--- Extracted text Enclosed Below ---
Students for UJ on government scholarship urged to fly Zim flag high

By Byron Mutingwende

 

Students heading for University of Johannesburg (UJ) have been urged to raise the Zimbabwean flag by excelling academically so that they will come back to participate in the rebuilding of the economy.

 

Minister of State for Government Scholarships in the Office of the President and Cabinet Christopher Mushowe made the remarks at the send-off ceremony held for the students at the New Ambassador Hotel in Harare on 29 January 2018.

 

“The new dispensation has a thrust of rebuilding the economy. It also wishes to capacitate you with relevant education and to show commitment, it has introduced a government scholarship that now brings together the former presidential and bilateral scholarships. Go and work hard and raise the Zimbabwean flag high so that by the time you finish your studies, you will come back to participate in the economic recovery drive,” Mushowe said.
--- End of Enclosed Extracted text ---
--- Dataset extract Enclosed Below ---
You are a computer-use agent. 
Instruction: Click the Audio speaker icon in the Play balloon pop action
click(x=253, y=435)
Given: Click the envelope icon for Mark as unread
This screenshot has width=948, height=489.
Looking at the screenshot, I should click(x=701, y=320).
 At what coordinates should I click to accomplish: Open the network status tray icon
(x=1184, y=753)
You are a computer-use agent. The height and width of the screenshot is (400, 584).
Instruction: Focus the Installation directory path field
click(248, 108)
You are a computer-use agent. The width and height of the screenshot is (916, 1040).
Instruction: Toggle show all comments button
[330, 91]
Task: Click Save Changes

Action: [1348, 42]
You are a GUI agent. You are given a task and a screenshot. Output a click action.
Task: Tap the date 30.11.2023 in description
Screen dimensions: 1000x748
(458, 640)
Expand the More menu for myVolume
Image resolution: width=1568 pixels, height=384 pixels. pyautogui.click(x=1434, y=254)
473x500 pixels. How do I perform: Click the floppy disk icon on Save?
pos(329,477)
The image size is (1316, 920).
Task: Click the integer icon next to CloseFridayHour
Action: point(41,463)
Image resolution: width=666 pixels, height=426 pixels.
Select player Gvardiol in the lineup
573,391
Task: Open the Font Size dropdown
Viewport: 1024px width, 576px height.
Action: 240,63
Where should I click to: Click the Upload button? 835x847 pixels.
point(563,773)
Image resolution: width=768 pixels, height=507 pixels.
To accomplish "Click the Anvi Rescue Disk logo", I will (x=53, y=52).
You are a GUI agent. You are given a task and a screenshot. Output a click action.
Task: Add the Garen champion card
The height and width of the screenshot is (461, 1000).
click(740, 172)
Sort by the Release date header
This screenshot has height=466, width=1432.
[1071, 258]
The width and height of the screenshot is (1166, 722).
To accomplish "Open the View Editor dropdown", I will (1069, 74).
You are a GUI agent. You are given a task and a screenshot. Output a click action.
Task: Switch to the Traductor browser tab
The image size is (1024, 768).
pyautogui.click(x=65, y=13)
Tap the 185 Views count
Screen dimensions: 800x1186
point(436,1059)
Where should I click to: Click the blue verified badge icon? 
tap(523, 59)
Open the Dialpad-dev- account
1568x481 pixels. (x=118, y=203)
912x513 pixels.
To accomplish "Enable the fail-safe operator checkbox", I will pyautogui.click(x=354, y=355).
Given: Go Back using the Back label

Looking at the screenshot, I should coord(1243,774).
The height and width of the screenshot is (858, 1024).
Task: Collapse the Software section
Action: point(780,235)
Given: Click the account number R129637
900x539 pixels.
--- End of Enclosed Dataset extract ---
Required action: Please reproduce, word for word, the stretch of the scholarship article above from "By Byron Mutingwende" through "29 January 2018.".

Output:
By Byron Mutingwende

 

Students heading for University of Johannesburg (UJ) have been urged to raise the Zimbabwean flag by excelling academically so that they will come back to participate in the rebuilding of the economy.

 

Minister of State for Government Scholarships in the Office of the President and Cabinet Christopher Mushowe made the remarks at the send-off ceremony held for the students at the New Ambassador Hotel in Harare on 29 January 2018.